I posed this question at the end of September this year - somewhat provocatively.
Almost everyone agrees Cyber Insurance is both important and an opportunity for new data and analytics companies. Most companies still believe they don't have adequate cover. Yet insurance rates are declining and there is a push for terms to be extended. How should insurers embrace this opportunity without exposing themselves to massive aggregations of future loss?
The risk of cyber is rising steadily. The University of Cambridge Centre for Risk Studies has just released its 2019 Global Index allowing us to measure cyber in the context of 22 other global threats. Cyber risk is up 9% in the last year, and moves to up to 6th place amongst the threats assessed.

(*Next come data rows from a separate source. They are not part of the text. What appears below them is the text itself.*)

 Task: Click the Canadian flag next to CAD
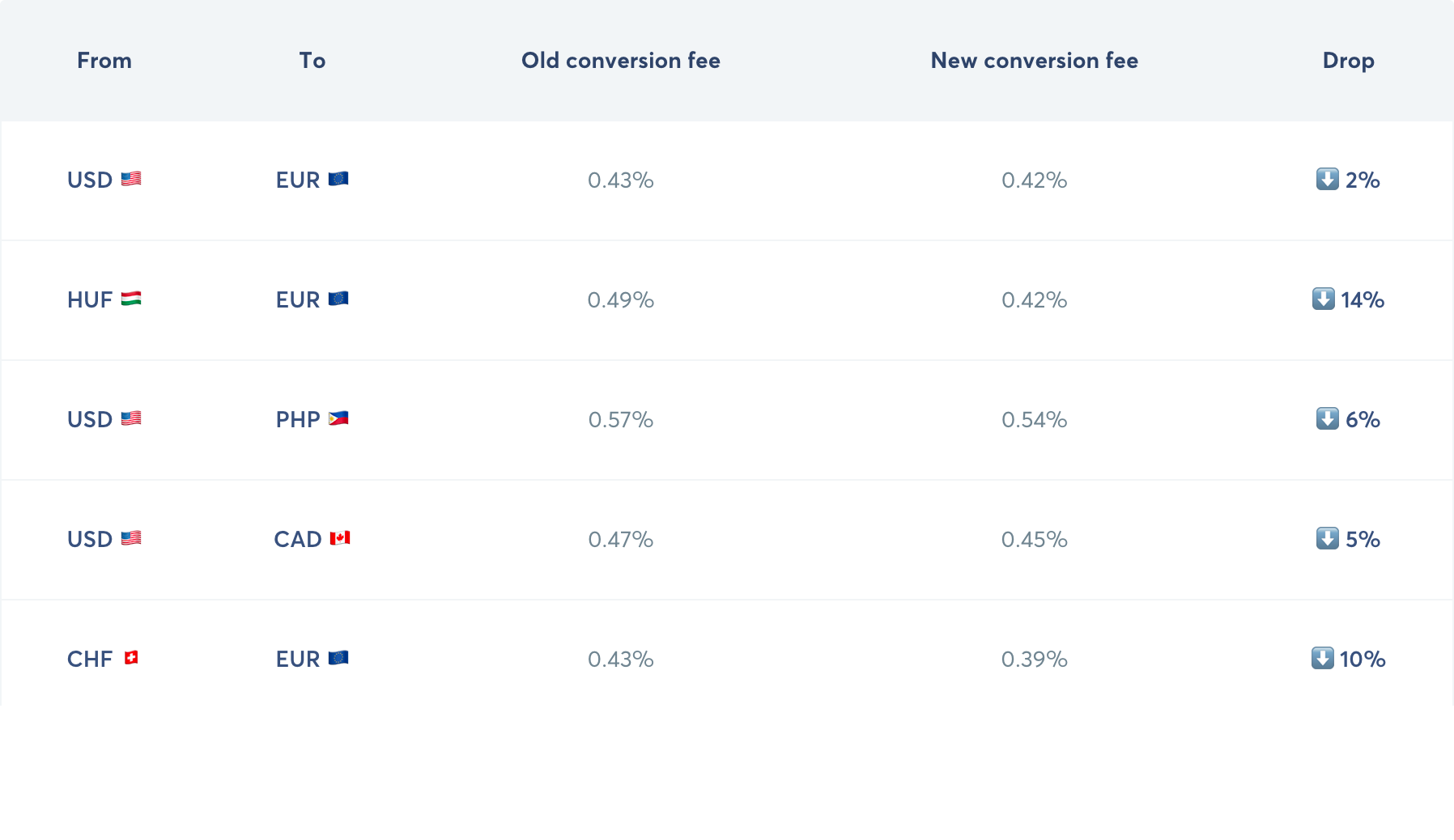pyautogui.click(x=340, y=538)
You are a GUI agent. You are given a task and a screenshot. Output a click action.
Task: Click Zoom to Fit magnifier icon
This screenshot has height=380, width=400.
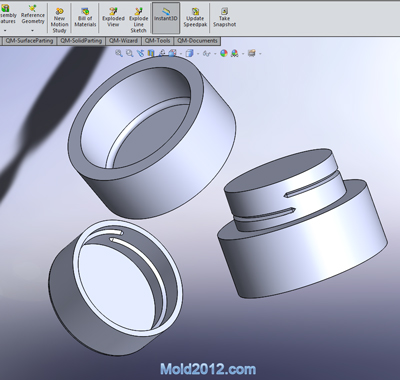(x=119, y=53)
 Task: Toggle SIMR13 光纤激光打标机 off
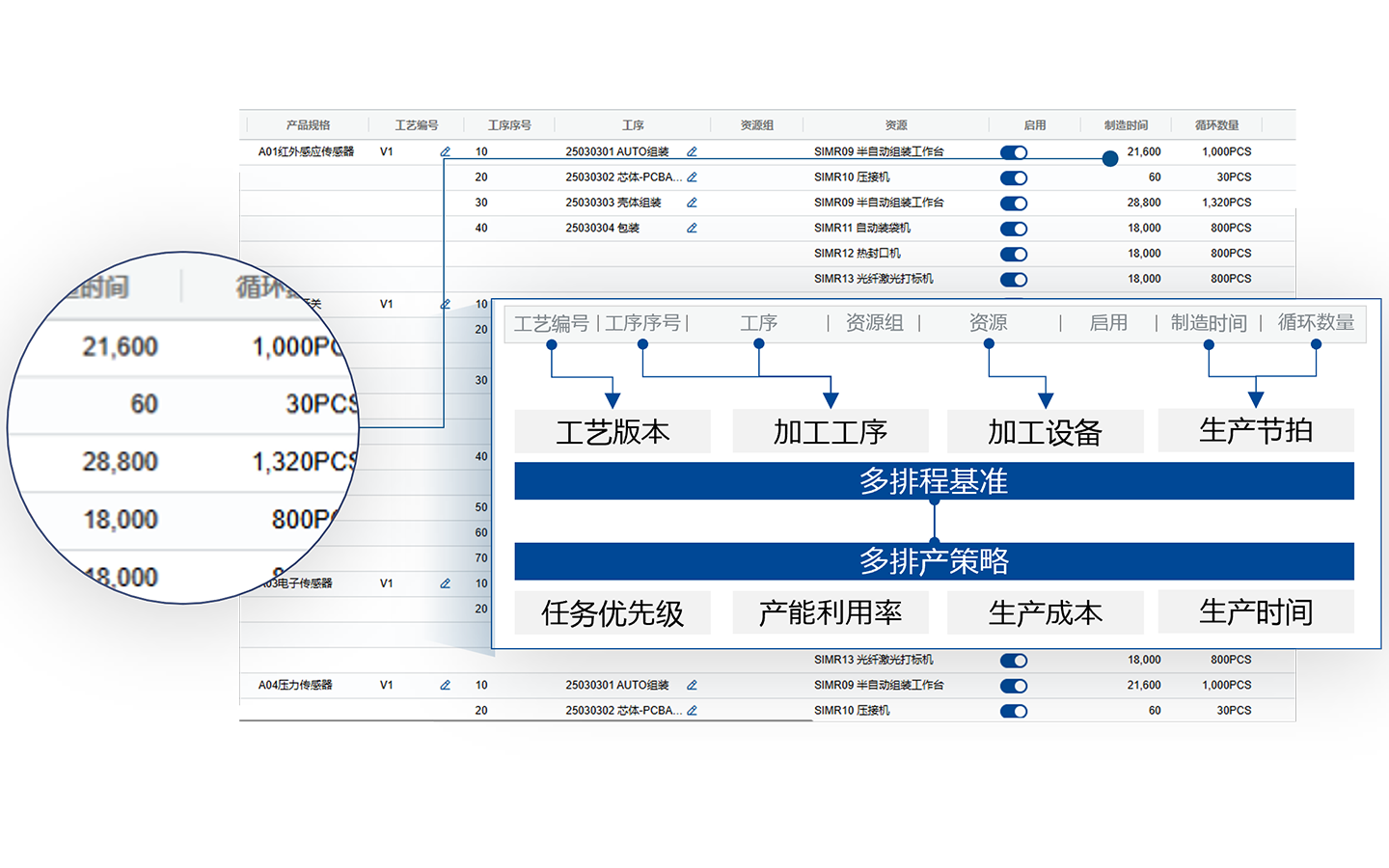click(x=1014, y=279)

The understanding of cyber risk and insurance to address is also evolving rapidly. The article generated a lot of interest and debate as did our Instech London evening event on 8th October (Sponsored by Illumio). If you missed the article first time round, take a look to read what others in the industry are saying and how companies like CyberCube (one or newest Instech London corporate members) are helping insurers assess the risk. And the videos from our event are online at https://www.instech.london/videos/
We’ll hit $4bn in cyber insurance premium by end of this year. Allianz has predicted this growing to $20bn by 2025. And most industry commentators believe 30% – 40% annual growth will continue for the next few years. A line of business growing at over 30% per year, with combined ratios around 60% at a time when insurers are struggling to find new sources of income is not to be sniffed at. And the risks are getting bigger. In 2017, the total global economic loss from cyber attacks was $1.5tn according to Cambridge University Centre for Risk Studies. But only 15% of that was insured.